START DATA FOR REVIEW

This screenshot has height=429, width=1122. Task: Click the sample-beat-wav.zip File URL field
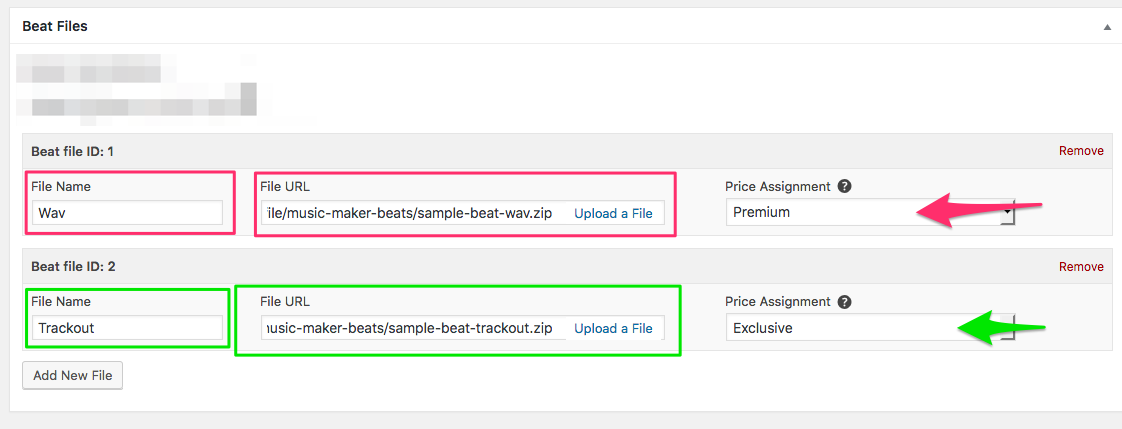(414, 213)
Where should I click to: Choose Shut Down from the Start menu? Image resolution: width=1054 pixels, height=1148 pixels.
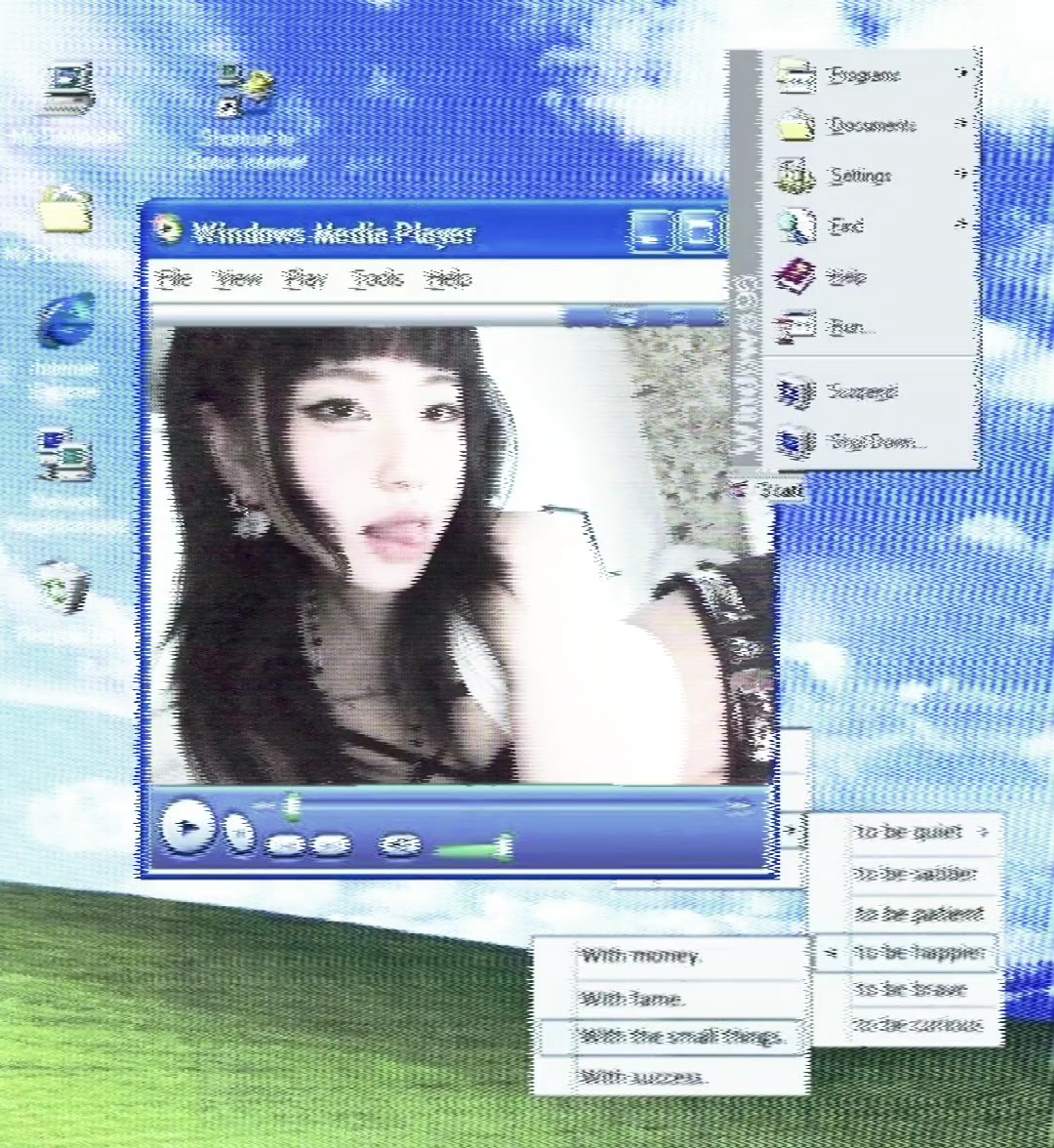pyautogui.click(x=874, y=441)

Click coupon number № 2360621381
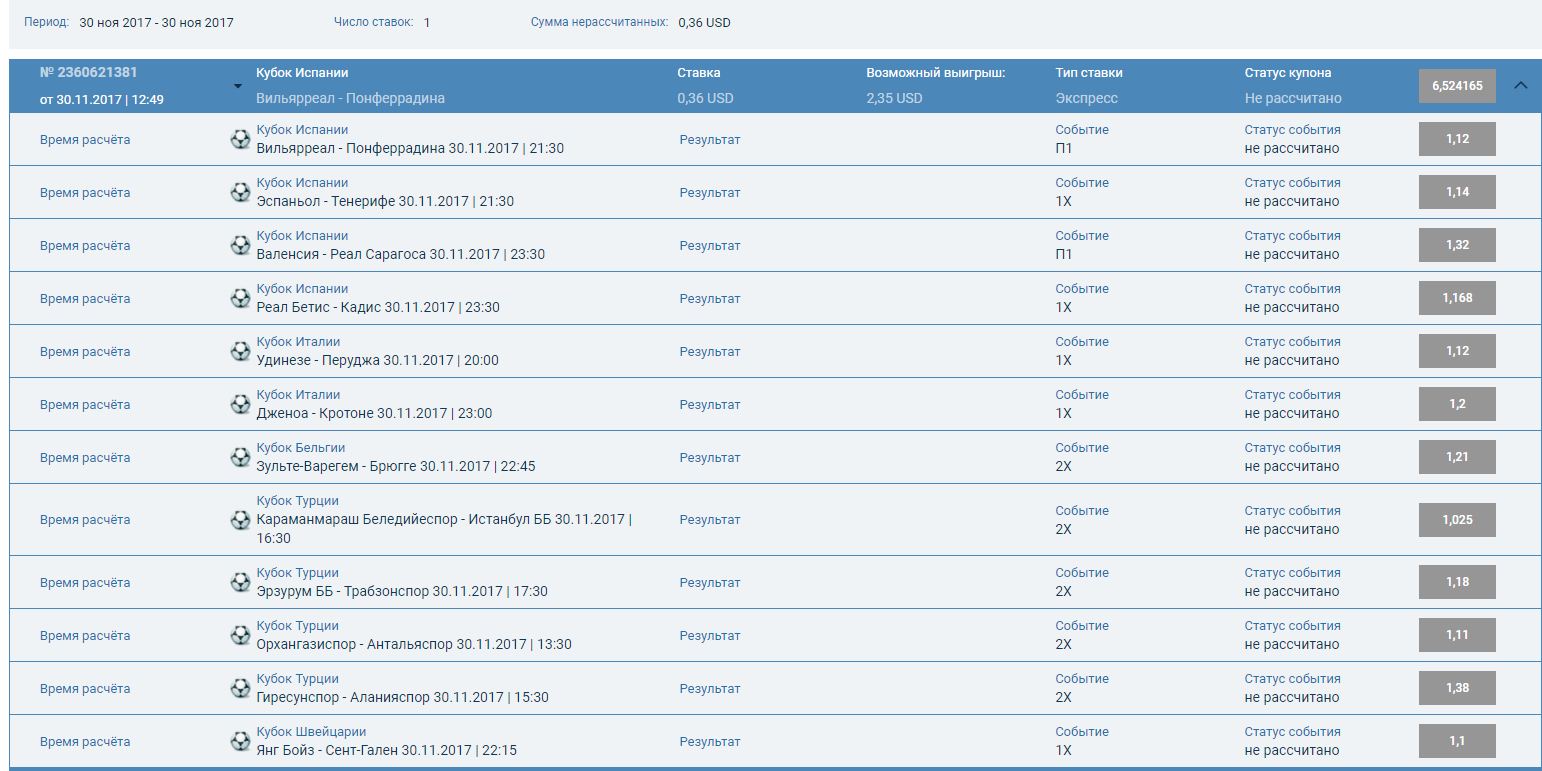pos(88,73)
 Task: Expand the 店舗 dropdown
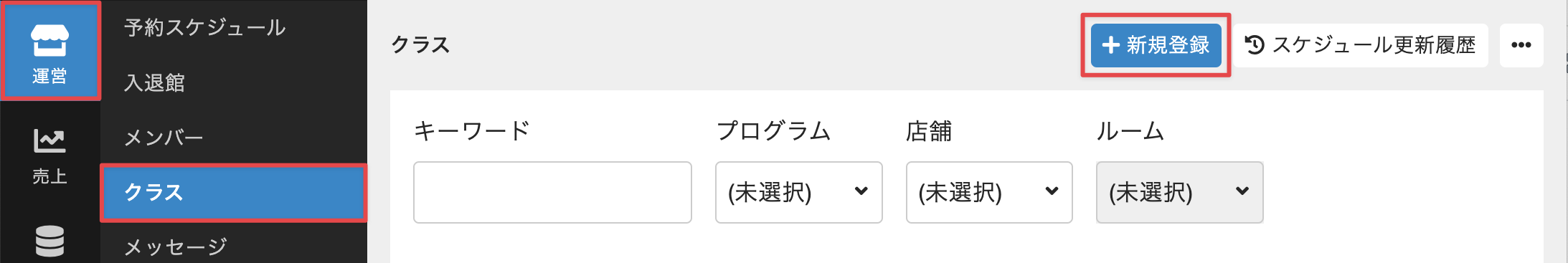(989, 192)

END DATA FOR REVIEW

* **WHAT THE TASK ASKS**
Exactness is what counts here: copy each entry as given and omit its pictures.

* **FINISHED TASK**
This screenshot has height=429, width=1122. Task: Click the sample-beat-wav.zip File URL field
(414, 213)
Where should I click to: Choose Shut Down from the Start menu? Image resolution: width=1054 pixels, height=1148 pixels.
pyautogui.click(x=874, y=441)

Click coupon number № 2360621381
pos(88,73)
 Task: Expand the 店舗 dropdown
(989, 192)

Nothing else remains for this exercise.